:: Document extract ::
You may think “Franz Kafka” as you make your way into the depths of The City and the City. It’s definitely not Charles Dickens! As this novel was a favorite of science fiction fans and won the Hugo Award, I was expecting something a little different from what I got — which was a more than generous dose of confusion. 

I’ll say this for The City and the City: it’s truly original. I’ve never read a science fiction novel quite like this.

Tyador Borlu, a detective on the Extreme Crimes Squad in the tiny nation of Beszel, is confronted with the seemingly unexplainable murder of a young foreign woman. In his usual obsessive fashion, Borlu sets out to follow every clue, no matter how unlikely, to bring the woman’s killer to justice. The path he follows is long and tortuous, taking him in unexpected directions where he faces threats  from powerful forces he barely understands.

Nothing quite out of the ordinary there beyond the other-worldly character of Beszel. But wait.

This seems to be present-day Earth, but it can’t be. A country that exists nowhere on your Earth or mine, Beszel lies somewhere in southeastern Europe — the Balkans, perhaps — and overlaps with another unfamiliar small country, Al Qoma. I say “overlaps” advisedly. This is not a tale of two Jerusalems, or two Berlins. It’s much weirder, and therein lies the rub.

The capital cities of these two, often antagonistic little countries, also called Beszel and Al Qoma, aren’t just adjacent to each other. They somehow overlap, simultaneously occupying the same physical space where their sprawling neighborhoods have grown into one another. A more conventional sci-fi writer would probably explain this as the intersection of alternate universes, but there’s no such reference in The City and the City. Instead, Mieville presents this conundrum as a simple fact of life in the two countries, and his novel explores what lies “between” them. This strange set of circumstances dominates life in both countries.
:::
:: Records ::
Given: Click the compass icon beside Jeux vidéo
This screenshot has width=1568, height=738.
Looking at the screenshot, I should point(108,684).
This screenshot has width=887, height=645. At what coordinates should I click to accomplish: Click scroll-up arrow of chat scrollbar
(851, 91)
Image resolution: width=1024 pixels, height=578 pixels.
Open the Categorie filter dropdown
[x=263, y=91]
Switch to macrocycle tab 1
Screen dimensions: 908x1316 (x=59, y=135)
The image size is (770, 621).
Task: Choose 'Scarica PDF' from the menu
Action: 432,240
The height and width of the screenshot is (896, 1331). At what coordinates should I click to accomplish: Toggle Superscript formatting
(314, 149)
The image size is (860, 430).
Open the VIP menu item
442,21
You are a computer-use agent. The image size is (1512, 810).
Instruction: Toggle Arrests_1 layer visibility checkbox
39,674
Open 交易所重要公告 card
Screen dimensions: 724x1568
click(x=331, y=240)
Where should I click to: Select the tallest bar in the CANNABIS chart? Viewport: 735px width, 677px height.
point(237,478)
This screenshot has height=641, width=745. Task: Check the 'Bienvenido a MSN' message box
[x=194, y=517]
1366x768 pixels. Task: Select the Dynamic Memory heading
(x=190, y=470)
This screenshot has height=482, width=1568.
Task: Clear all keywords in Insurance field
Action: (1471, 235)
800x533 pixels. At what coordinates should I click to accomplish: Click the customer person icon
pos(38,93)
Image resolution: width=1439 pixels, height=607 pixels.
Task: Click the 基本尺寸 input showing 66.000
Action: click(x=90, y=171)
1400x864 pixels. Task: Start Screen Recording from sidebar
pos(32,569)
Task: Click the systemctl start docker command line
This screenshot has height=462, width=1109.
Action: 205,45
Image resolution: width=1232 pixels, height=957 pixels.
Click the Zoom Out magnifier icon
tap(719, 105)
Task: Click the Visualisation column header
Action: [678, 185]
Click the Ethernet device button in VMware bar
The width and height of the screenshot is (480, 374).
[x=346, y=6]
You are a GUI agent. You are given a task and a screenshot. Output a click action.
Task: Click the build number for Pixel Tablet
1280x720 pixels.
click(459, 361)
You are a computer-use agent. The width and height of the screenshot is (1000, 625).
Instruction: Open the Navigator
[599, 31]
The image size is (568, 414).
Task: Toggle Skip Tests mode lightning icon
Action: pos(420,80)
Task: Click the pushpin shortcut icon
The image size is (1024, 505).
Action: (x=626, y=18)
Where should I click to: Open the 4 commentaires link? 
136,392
:::
What to work on :: Carry on writing the review of The City and the City, starting right after its final sentence.

Output for this exercise ::
Originality aside, and admittedly it’s fascinating, The City and the City is a flawed work. Mieville never fully develops his characters, not even Borlu, the protagonist. And the book is confusing at times — not to avoid telegraphing essential elements of the plot but simply because the language is unclear. (It took me forever to understand that the word “Breach,” which represents a key concept in the novel, is both a noun and a verb that simultaneously connotes an act, a condition, a place, and a group of people.) The high hopes I had when I read the first half of this book slowly dissipated as I progressed. At the end, I was unsatisfied — and the news that Mieville may write a series of novels based on Borlu and the unique geography of his surroundings is not enough to humor me. 

The City and the City won several literary awards, including a Hugo for Best Novel, and was nominated for a Nebula Award.

China Mieville is a British author, now 40 years of age, who styles himself as a writer of “weird fiction”. He gravitates to fantasy but has set himself the goal of writing a book in every genre. With The City and the City, he can check the box marked “police procedural”.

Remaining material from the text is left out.